## 本文
=====

Nobuyuki Takahashi’s blog

2009年 1月のアーカイブ

中身が入れ代わってゆく

2009年 1月 3日

杉板で製作した分別ゴミのひきだし

杉板で製作した分別ゴミのひきだし

私が住むマンションは亡くなった兄の持ち物だ。私はその遺された住まいを私の家族と使っている。
私たちが育った時代は高度成長期真っ盛り。私の父はとにかくひたすら働き続けた世代だ。私の身の周りは新しいものばかりだった。何もお金持ちだった、という意味ではない。父や祖父の代から受け継がれて、ずっと傍らにあり続けたようなものはほとんどなく、身の回りの日用雑貨は時代が矢継ぎ早に繰り出す、「新しさ」そのものだった。
私たちのこども時代の服は、兄弟があれば当然「おさがり」である。今のようにフリーマーケットやディスカウントショップはなく、頼りは兄弟、親戚だった。もちろん、古着をおしゃれに着るという文化もなかった時代だ。
住まいは「箱」であるが、箱の中身は時代とともに、つまり住まう者によって入れ代わってゆく。理想の生活に合わせて、その外身である住まいの「箱」を作る事はよっぽどの富裕層でなければ実現しない。あるものをうまくつかってゆく知恵。それは今までやさしい美術で取組んできた、既存の病院建築に付帯して作品を考えていく方法につながる。では、新しい病院をつくる場合はどのような発想が提案できるだろうか。現在、熟成させているところだ。
さて、我が家の台所の分別ゴミのひきだしと棚ができあがってきた。私の奥さんがよろこんで使ってくれるだろう。
私のとどまるところを知らない設置欲と搬入欲は我が家でも満たされてゆく。

みぢかな空間プロデュース

2009年 1月 1日

手前は今日製作した本棚。上の開口部は新たに増設したキッチンの小窓

手前は今日製作した本棚。上の開口部は新たに増設したキッチンの小窓

元旦。家族で近くの私の実家に行き、年始の挨拶と恒例のすきやきパーティー。
その後は長男慧地の本棚製作にとりかかる。
息子は来年小学生になる。たぶん、3月、4月は私がプロジェクト活動、コース運営の準備のため、身動きが取れないと予想され、入学前の準備はこの正月の間にやってしまおうと思っている。
落書きだらけの中古品のデスク、台所の壁の窓、そして本棚。実は息子が自分の時間を持ち、家族から一定の距離をとりつつも、お互いの視野に違和感なく入ってくるような、空間プロデュースを目論んでいる。
あまり、意図的になってはならない。お互いに何かを強いるような空間ではなく、お互いの余白が重なるような「ゆるさ」も必要。

=====

## 課題
1 > 本文の「住まいは「箱」であるが、箱の」から始まり「在、熟成させているところだ。」までの部分を、「知恵」を「工夫」に置き換えて書き直しなさい。
2 > 本文に基づいて、次の問いに答えなさい。
(a) 筆者が住むマンションは、もともとだれの持ち物か。
(b) 台所の分別ゴミのひきだしは、何の板で製作されたか。
(c) 元旦に筆者の実家で行われた恒例の催しは何か。

## データ
=====

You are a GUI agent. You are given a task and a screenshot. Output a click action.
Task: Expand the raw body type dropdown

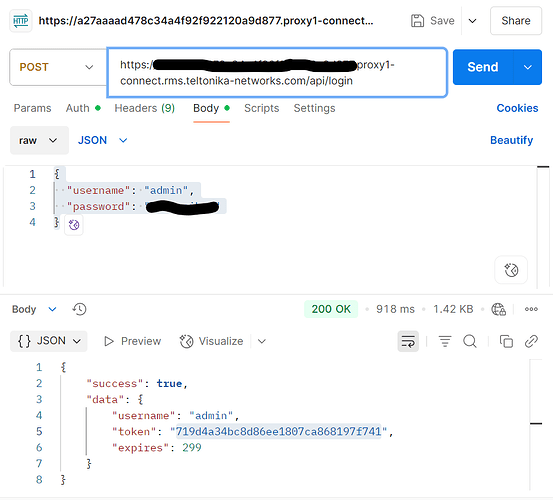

=====

## 各課題の解答
1 >
住まいは「箱」であるが、箱の中身は時代とともに、つまり住まう者によって入れ代わってゆく。理想の生活に合わせて、その外身である住まいの「箱」を作る事はよっぽどの富裕層でなければ実現しない。あるものをうまくつかってゆく工夫。それは今までやさしい美術で取組んできた、既存の病院建築に付帯して作品を考えていく方法につながる。では、新しい病院をつくる場合はどのような発想が提案できるだろうか。現在、熟成させているところだ。

2 >
(a) 亡くなった兄
(b) 杉板
(c) すきやきパーティー